Going to the dentist just ain’t what it used to be.
Of course, it never has been fun, but it used to be clean, spit, polish, spit and out of the chair and out the door.
And if you had a cavity, it got filled. The DDS would fix what was wrong and you’d pay the bill, go home and drool until the novocaine wore off.
Fix, pay, go, drool.
Nowadays going to the dentist is like walking onto a used car lot with the intention in your mind of buying a small Honda hatchback and then being talked into leaving with a huge gas-guzzlng Ford model 16050 pickup truck that hovers 5 feet up off the ground.
Dentists have become like used-car salemen.
Nowadays, after you do the clean-spit-polish routine, there are what are known as referrals. To a specialist. Who has a bunch of alphabet-soup after his name on his diploma so that he can charge you more so that he can afford to buy a new Talbot necktie.
As for me, I have ONE tooth…ONE…that has got some problems. The solution SEEMs simple: X-ray, drill, root canal, crown, go home, drool.
But noooooo…my regular dentist said that I needed to be referred to the “periodontist.”
So okay…I was thinkin’ “ridiculous”… but I was kind of stuck between a rock and a hard place, so I finally made the appointment and went for the $164 eval since I really just wanted to get my one tooth fixed.
On the appointed day, I walked into the antiseptic periodontal office where I was artificially greeted and painfully smiled at. I handed over the medical history form that I had filled out at home.
I sat down in the waiting area to check FaceBook on my phone until I was taken back into a sterilized white room with a chair where a Western Career College reject asked me a whole bunch of questions that I’d already answered on the aforementioned the form.
Reject then asked me when my last dental-related this-that-or-the-other-thing had occurred. Well, I’ve got enough stuff rolling around in my brain already that remembering all that crap is at a very, very low priority. So I asked, “Didn’t my dentist send you over my records?” knowing the answer was yes.
“Oh….” said Reject.
Then Joe Periodontist finally made his entrance. He was a young-ish urban professional wearing a crisp white dress shirt, a Talbot tie and perfectly-pressed slacks.
When I was a kid, the old guy that my my Mom used to schlep us to every six months wore a pale blue schmatta jacket over his shirt and tie. He was kind of rumpled and down-to-earth and wore heavy black-rimmed glasses.
But this guy, Joe Periodontist, walked in all crisp and chipper and talking and talking and talking before he ever even slapped a latex glove onto one hand.
“And so what do you do when you’re not going to the dentist?” he asked jovially.
I was sitting there thinking “It’s none of your dadgum business” but I muttered something about cats, writing, blog, walking. And that gave him a bit more to blahblahblah about.
And I was thinkin’…”Okay…the TOOTH.”
So finally he examined my gums with his steel pick and asked another Western Dental College reject to take an x-ray of the TOOTH.
Well, Reject #2 acted like she had never x-rayed a tooth before.
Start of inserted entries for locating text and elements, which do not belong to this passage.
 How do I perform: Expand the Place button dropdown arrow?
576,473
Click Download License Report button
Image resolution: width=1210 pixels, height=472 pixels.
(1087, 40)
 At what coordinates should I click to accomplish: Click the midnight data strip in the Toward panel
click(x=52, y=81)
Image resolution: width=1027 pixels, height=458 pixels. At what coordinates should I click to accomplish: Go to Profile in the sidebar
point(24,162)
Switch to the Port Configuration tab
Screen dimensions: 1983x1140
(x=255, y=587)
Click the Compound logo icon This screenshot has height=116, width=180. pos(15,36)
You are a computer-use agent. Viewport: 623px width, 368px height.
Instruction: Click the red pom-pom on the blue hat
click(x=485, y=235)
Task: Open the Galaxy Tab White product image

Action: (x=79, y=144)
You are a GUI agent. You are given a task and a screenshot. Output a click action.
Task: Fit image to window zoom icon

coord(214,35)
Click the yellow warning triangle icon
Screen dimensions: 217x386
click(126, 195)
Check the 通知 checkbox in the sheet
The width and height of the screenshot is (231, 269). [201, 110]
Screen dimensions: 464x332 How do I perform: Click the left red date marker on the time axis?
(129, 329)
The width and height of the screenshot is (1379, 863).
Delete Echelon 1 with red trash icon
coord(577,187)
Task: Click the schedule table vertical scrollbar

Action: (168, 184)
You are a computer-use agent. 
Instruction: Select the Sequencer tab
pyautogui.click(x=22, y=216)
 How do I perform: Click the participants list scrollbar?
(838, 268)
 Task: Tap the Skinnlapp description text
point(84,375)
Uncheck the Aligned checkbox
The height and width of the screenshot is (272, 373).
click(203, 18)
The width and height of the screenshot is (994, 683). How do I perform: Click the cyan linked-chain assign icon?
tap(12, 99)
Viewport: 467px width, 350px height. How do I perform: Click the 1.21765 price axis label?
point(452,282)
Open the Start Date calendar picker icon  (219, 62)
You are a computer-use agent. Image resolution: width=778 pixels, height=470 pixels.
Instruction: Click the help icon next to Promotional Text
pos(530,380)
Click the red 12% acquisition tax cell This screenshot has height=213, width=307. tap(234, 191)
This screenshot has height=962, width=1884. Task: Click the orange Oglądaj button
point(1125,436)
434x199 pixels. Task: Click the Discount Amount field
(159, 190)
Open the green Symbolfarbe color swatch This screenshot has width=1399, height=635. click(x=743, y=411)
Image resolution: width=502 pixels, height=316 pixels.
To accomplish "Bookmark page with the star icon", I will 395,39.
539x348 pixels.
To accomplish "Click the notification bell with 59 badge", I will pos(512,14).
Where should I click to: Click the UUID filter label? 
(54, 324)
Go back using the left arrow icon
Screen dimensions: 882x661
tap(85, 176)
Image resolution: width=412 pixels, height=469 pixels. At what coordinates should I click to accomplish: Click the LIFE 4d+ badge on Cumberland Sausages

First she asked ME, “What tooth did he say to do?” And I told her #28. She fumbled around as if trying to fit a square peg into a round hole. And then she looked at the screen behind me and could not figure out if she’d done the right tooth or not.
“This does not bode well,” me thought.
So in a nutshell, Dr. Joe determined (this was just supposed to be about ONE TOOTH mind you!) that I need surgery in all four quadrants of my mouth to remove excess bone growth above my gums and then he’ll need to reconstruct the resulting excess tissue of my gums and then I’ll be able to floss more efficiently and there will be less chance of more gum disease and and and….
And so what about the ONE TOOTH?
Joe-$164-Periodontist said he was pretty sure he could save the tooth but he wasn’t 100% sure and it MIGHT need a root canal…or not…and even though Reject #2 took an x-ray he wasn’t exactly sure what was going on below the gum but let’s start with the surgery in that particular quadrant and then he would know more.
Long story short, I walked out of there, after paying $164 for an eval and $38 for ONE x-ray, knowing absolutely nothing more about my one tooth than I did before I had walked in.
But I DID leave with a suggested treatment plan of nearly $8000 worth of dental SURGERY and a brochure about obtaining credit to pay for it all with payments that included INTEREST.
And I left with the queasy feeling that I’d been conned. But at least I hadn’t signed my life away with a contract that would suck me dry with six years of $300+ interest-per-month payments.
Needless to say, I am not going back.
But I still have this ONE TOOTH that needs…SOMETHING.
Whatever happened to the honest old guy in the pale blue jacket and rumpled shirt and tie who simply told you straight-up what you needed and then just did the work himself?